Background: Lung is the main organ at risk for radiation induced injury while treating breast cancers with Post Mastectomy Radiotherapy (PMRT). Restrictive lung changes are usually seen in spirometry which tends to normalize by 1 year. Central Lung Distance (CLD) is shown to correlate well with the percentage of ipsilateral lung volume irradiated.
Aims and Objectives: Spirometric changes following Radiation Therapy (RT) to chest wall in breast cancer patients using conventional fractionation and its correlation with acute radiation pneumonitis.
Materials and Methodology: Thirty Breast cancer patients who received RT to chest wall +/- supraclavicular fossa and axilla, following Modified Radical Mastectomy (MRM) and neoadjuvant or adjuvant chemotherapy using tangential beams with Co60 teletherapy to a dose of 50 Gray in conventional fractionation were included and followed up till 6 months post RT. Baseline chest X-ray and spirometry done pre-RT were compared with those taken at 1, 3 and 6 months after completion of RT. Patients were evaluated at each visit for signs and symptoms of radiation pneumonitis, when present were graded as per Radiation Therapy Oncology Group (RTOG) criteria.

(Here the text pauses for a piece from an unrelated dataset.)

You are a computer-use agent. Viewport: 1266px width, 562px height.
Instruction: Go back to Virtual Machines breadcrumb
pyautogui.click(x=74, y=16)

Results: There was a significant fall in Forced Vital Capacity (FVC) by the end of 3 months (p value <0.01) which improved by 6 months without any active intervention in 95% of the patients. Mean baseline FVC was 83% which decreased to 70% by the end of 3 months and 79% at 6 months. Forced Expiratory Volume in first second (FEV1) and FEV1/FVC did not show any significant change compared to baseline. Spirometric changes correlated with reversible restrictive lung changes. One out of 30 patients developed symptomatic acute radiation pneumonitis (5%) of grade 3 severity who had moderate restrictive lung disease.
Conclusion: Significant decrease in FVC of the lungs is present following PMRT in carcinoma of breast patients in the initial 3 months which tends to normalize by 6 months. 5% of the patients develop symptomatic acute lung toxicity which can be further reduced by minimizing the irradiated lung volume.